Cerium oxide plays a particularly clever role beyond just adding surface area. It acts as an oxygen storage material, absorbing excess oxygen when the exhaust runs lean (too much air) and releasing it when the exhaust runs rich (too much fuel). This buffering effect keeps the chemical reactions running efficiently even as the engine’s air-fuel mixture fluctuates. Mixing cerium oxide with zirconium oxide further enhances this oxygen storage and release capacity compared to using either material alone, because the combination increases the mobility of oxygen within the crystal structure.

The Stainless Steel Shell

The outer housing that you can see bolted into the exhaust system is made of stainless steel, chosen for its ability to withstand extreme heat, road salt corrosion, and mechanical stress. The most common grades used for catalytic converter shells include types 409L, 430, and 429 series stainless steels. These are ferritic stainless steels, meaning they contain high chromium content (around 11% to 17%) for corrosion resistance without the added cost of high-nickel austenitic grades.
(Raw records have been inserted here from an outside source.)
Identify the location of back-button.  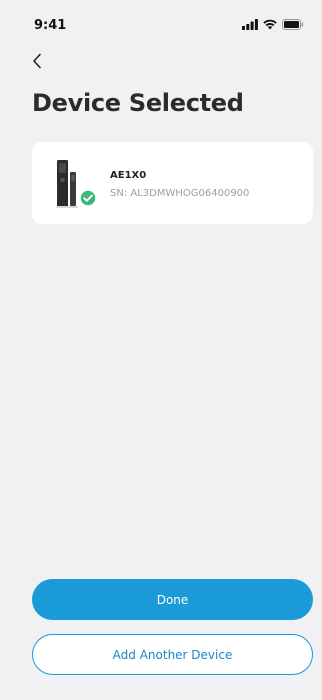
(37, 61).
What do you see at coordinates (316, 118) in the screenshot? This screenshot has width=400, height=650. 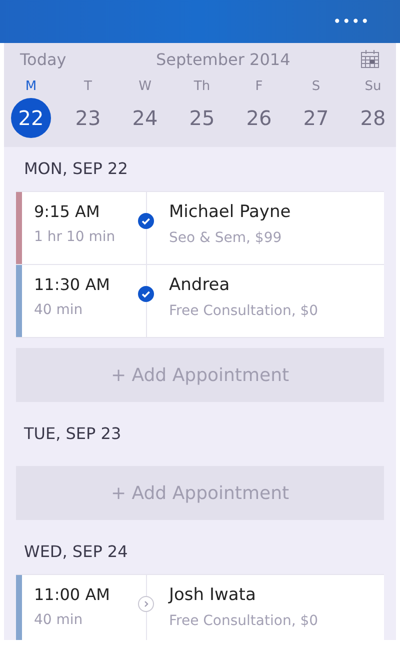 I see `date-button: 27` at bounding box center [316, 118].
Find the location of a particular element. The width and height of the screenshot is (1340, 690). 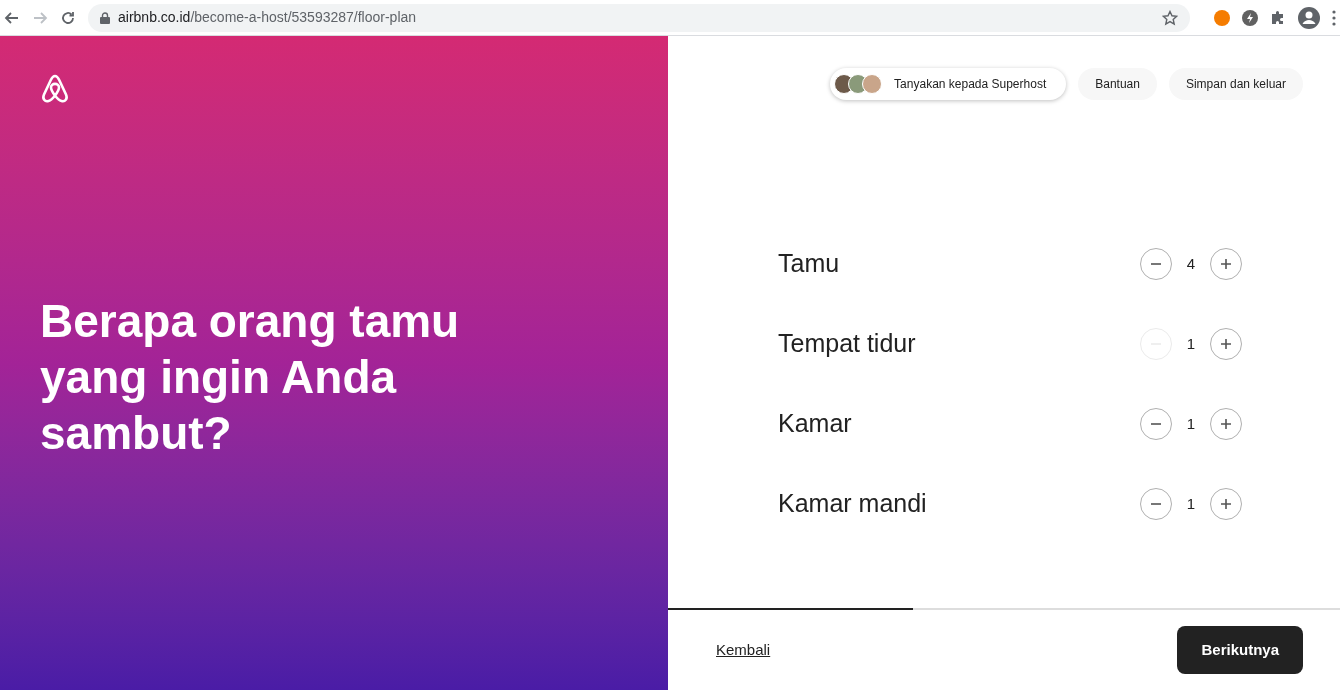

menu-icon is located at coordinates (1334, 18).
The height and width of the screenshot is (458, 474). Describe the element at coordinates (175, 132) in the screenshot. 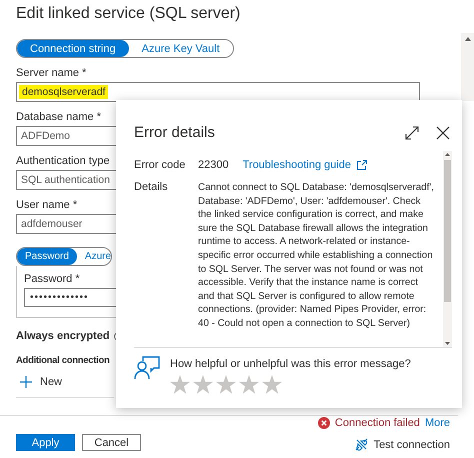

I see `dialog-title: Error details` at that location.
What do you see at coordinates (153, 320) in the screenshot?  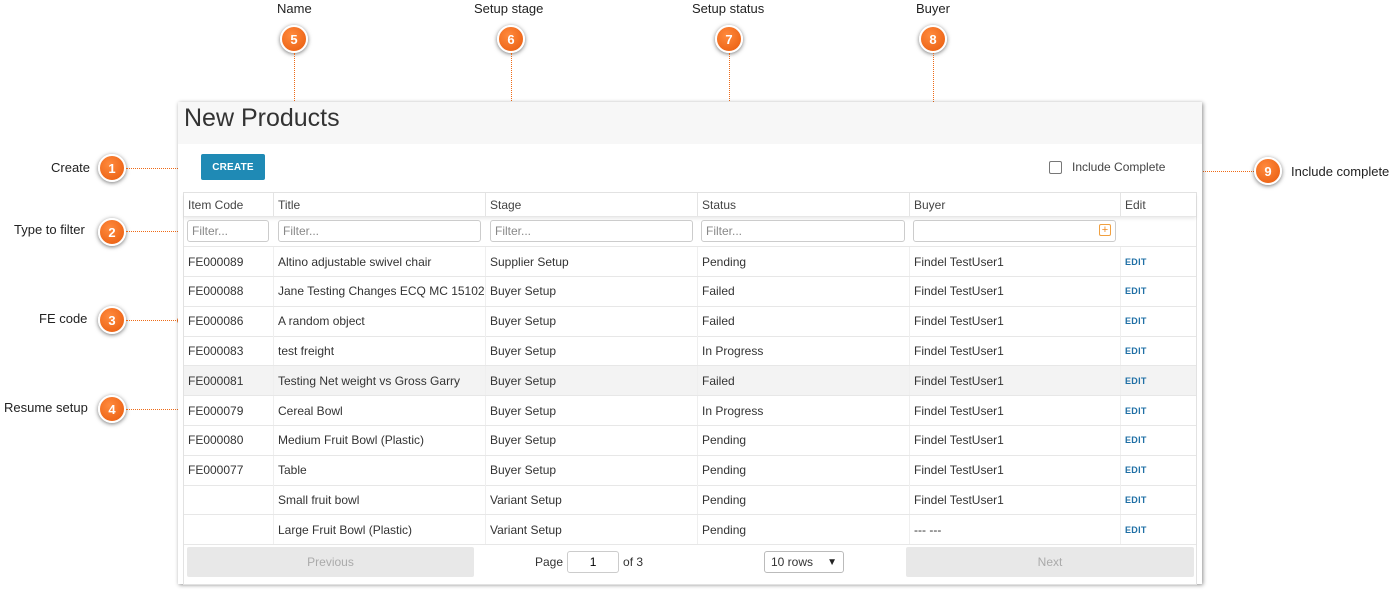 I see `callout-connector` at bounding box center [153, 320].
As exhaust temperatures have increased with modern engine designs and tighter emissions standards, manufacturers have shifted toward grades with better high-temperature strength. Types like 430J1L and 444 stainless steel offer improved resistance to the combination of heat and salt exposure that would corrode lesser materials. The shell also needs to be formable enough to stamp or weld into the converter’s shape, so workability is a key requirement alongside heat resistance.

The Insulating Mat

Between the ceramic honeycomb and the steel shell sits a layer of ceramic fiber matting. This mat serves two purposes: it cushions the fragile ceramic substrate against vibration and road impact, and it insulates the shell from the extreme heat of the substrate inside.

The most common formulation is an alumina-silica fiber mat, typically around 72% alumina and 28% silica. This composition remains stable at very high temperatures without degrading. Some mats are “intumescent,” meaning they expand when first heated, which tightens their grip on the substrate and creates a better seal. Others are non-intumescent and rely on being compressed to the right thickness during assembly. Either way, this mat is critical for keeping the honeycomb centered and preventing it from rattling apart over the life of the vehicle.

How These Materials Work Together

The layered design makes more sense when you see how each material supports the others. The stainless steel shell protects everything from the environment. The ceramic mat holds the substrate in place and manages heat transfer. The cordierite honeycomb provides a stable, crack-resistant structure with maximum surface area. The washcoat multiplies that surface area at the microscopic level and buffers oxygen levels. And the precious metals on top perform the actual chemistry of converting toxic gases into less harmful ones.

When a catalytic converter fails, it’s usually because one layer has broken down. The ceramic substrate can crack from impact or extreme thermal shock. The washcoat can become “poisoned” by contaminants like lead or phosphorus that coat the surface and block the precious metals from doing their job. The mat can degrade over time, allowing the substrate to shift and break. Each material in the stack has a failure mode, and any one of them can take the whole converter out of service.